21:23 Ich gehe zurück, ehe es dunkel ist. (Dafür kann ich mein Tempo gut genug einschätzen.)
21:42 Ich bin noch im Tageslicht zurück an der Bootsanlegestelle. (Ich sagte doch, ich kann es einschätzen.)
22:17 Die Kirnitzsch übertrifft nicht nur die Elbe an Sandsteinigkeit, sie kann es auch locker mit den Adersbacher Felsen in Tschechien (da gibt's auch Boote, der Vergleich liegt also nahe) aufnehmen... ah, Moment, gibt es hier eigentlich auch seltsam geformte Felsen mit bildlichen Namen? Ja, aber nicht ganz so viele wie in Adersbach. Da ist zum Beispiel der Löwe oder das Kamel, das auf dem Foto seine Höcker in den Nachthimmel streckt.
22:30 In der Kernzone des Nationalparks verbietet ein Schild das Schlafen im Freien. (Woanders in der Sächsischen Schweiz gibt es eine spezielle Form des Wildcampens, das
Boofen unter Felsvorsprüngen, vor allem beliebt bei Kletterern und an einigen Stellen legal.) Aber wo steht geschrieben, dass ich nicht die Nacht auf einer Bank verbringen, ein bisschen essen (ohne Feuer natürlich), lesen und die Schlucht auf mich wirken lassen kann?
22.7.2018, 21:00-6:00 Okay, vor sechs Jahren stand es mal geschrieben. Damals hat das Landratsamt pauschal ein Nachtwanderverbot verhängt, weil es sich nicht anders gegen die vielen illegalen Lagerfeuer zu helfen wusste. Aber nur vorübergehend, bis die Waldbrand-Warnstufe aufgehoben wurde.
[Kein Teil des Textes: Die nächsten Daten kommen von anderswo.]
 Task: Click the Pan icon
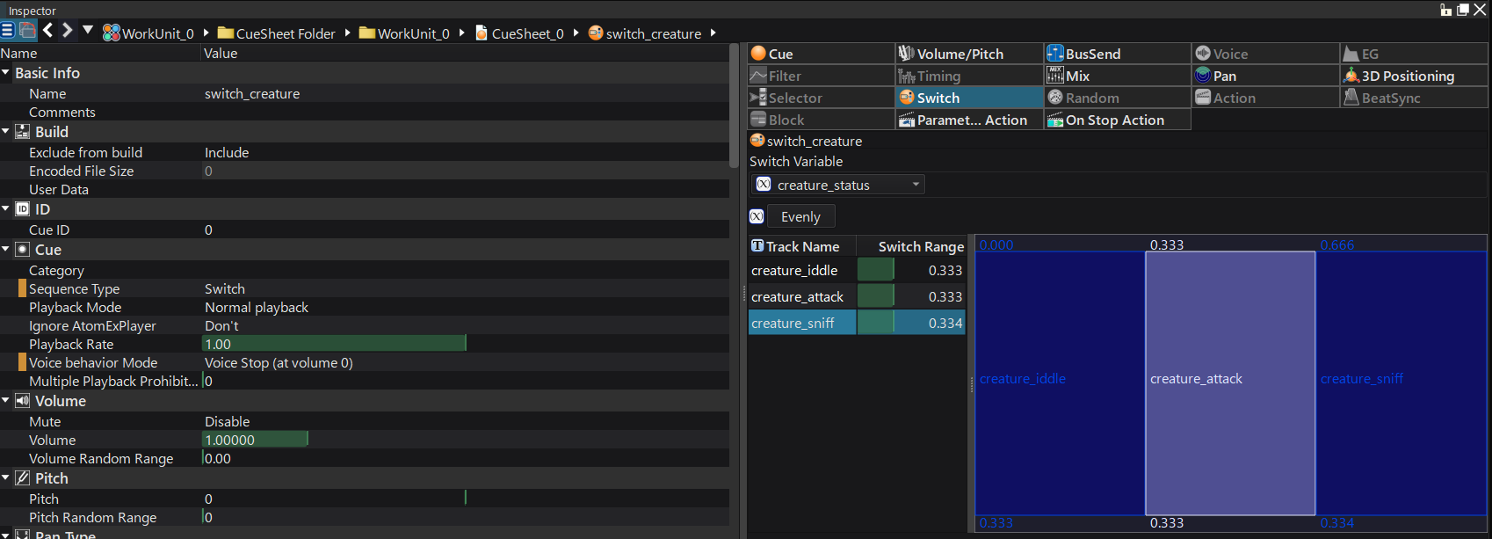1203,76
23:00 Der Fluss und die Felswand gegenüber sind in Dunkelheit verschwunden, nur den Felsvorsprung an meinem Rücken kann ich noch sehen und fühlen. Dank ihm wird hier jedenfalls kein Baum auf mich runterfallen.
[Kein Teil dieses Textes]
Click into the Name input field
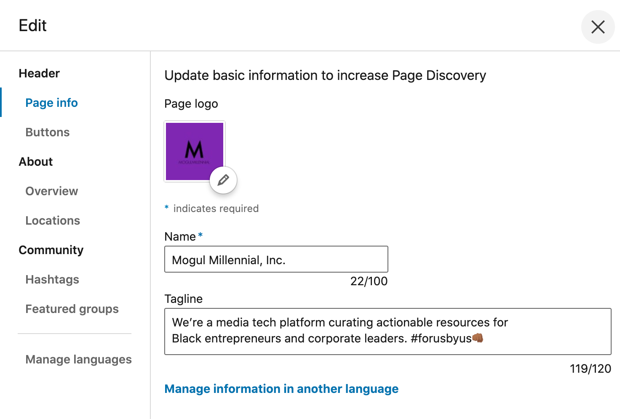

Seit Stunden befinde ich nun an diesem engen Touristenhotspot und bin keiner Menschenseele und keinem Menschenkörper begegnet. Mit einem sanften Flurren zischen geflügelte Wesen über dem Felsen hervor. Wie Vögel wirken sie nicht gerade - sind das Fledermäuse? Ab und zu platscht ein Fisch im Wasser, und ein Ast knackt, aber insgesamt ist die Flora und Fauna hier viel besser darin, die gesetzliche Nachtruhe einzuhalten, als der Mensch, obwohl der Mensch als einzige Spezies eine gesetzliche Nachtruhe erfunden hat. Ich fühle mich beinahe wie ein Ruhestörer, wenn meine Plastikflasche beim Trinken knackt.